Source passage:
----------

A year of extremes, 2020 has driven some people to claim the streets and others to cloister at home. Several current and recent group shows in local galleries have been more in sync with the first group. “Moments in Time . . . A Very Weird Time” at the Athenaeum is closer to the second. The 52 artists invited to participate by curator Twig Murray impressively span outlooks, styles and media. But isolation and alienation are recurring themes.

Painter Jon-Joseph Russo’s “Contained” places a nude man inside a box within the secondary confinement of the rectangular canvas, while the figure in Roger Walkup’s woodcut nests alone in shadows. Street scenes are suitably eerie: Half-there humans haunt intimate spaces in both Chuck Williams’s oil and Molly Kelly Ryan’s photograph, and a solitary person sits at a D.C. bus stop in a Ruth Lozner painting that evokes Edward Hopper’s lonely moments — with the up-to-date addition of a cellphone.

----------

Task instructions:
**1.** According to the gallery review, how many artists did curator Twig Murray invite to take part in the show at the Athenaeum?
**2.** Retype the gallery review from "A year of extremes, 2020" up to and including "are recurring themes.".

Given information:
----------

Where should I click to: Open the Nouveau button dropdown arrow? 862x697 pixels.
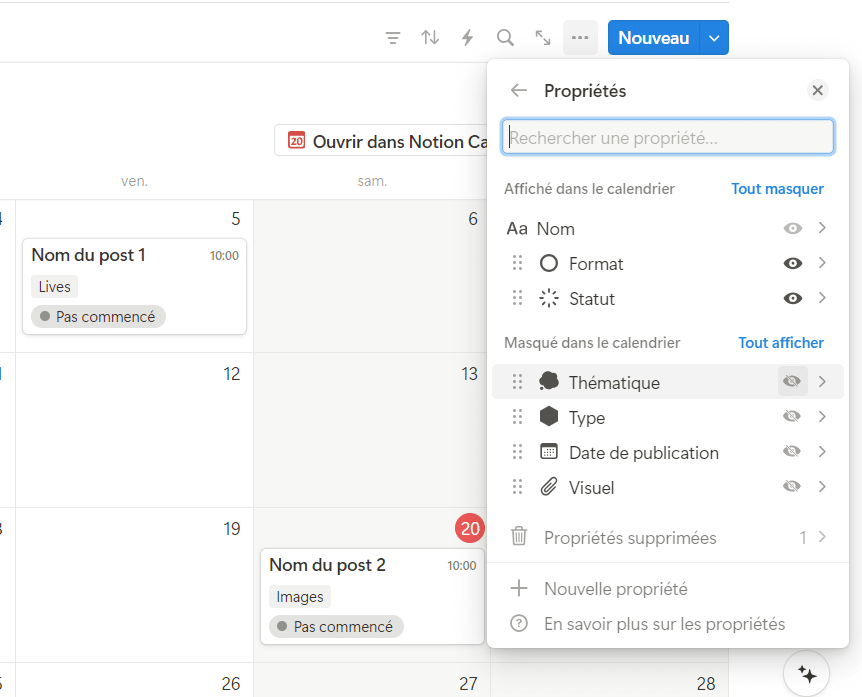click(713, 38)
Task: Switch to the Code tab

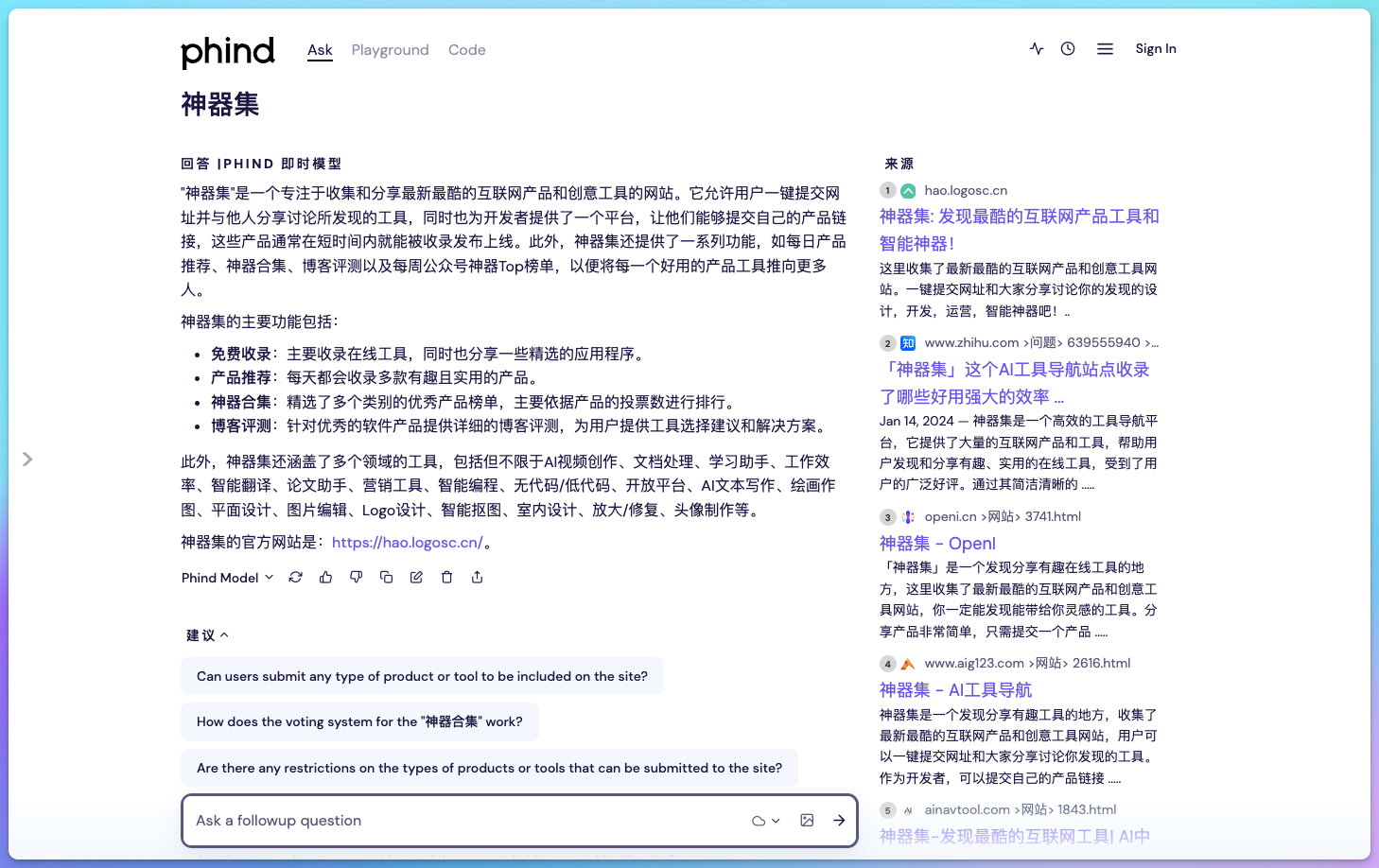Action: tap(466, 50)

----------

Completed exercise:
**1.** 52 artists.

**2.**
A year of extremes, 2020 has driven some people to claim the streets and others to cloister at home. Several current and recent group shows in local galleries have been more in sync with the first group. “Moments in Time . . . A Very Weird Time” at the Athenaeum is closer to the second. The 52 artists invited to participate by curator Twig Murray impressively span outlooks, styles and media. But isolation and alienation are recurring themes.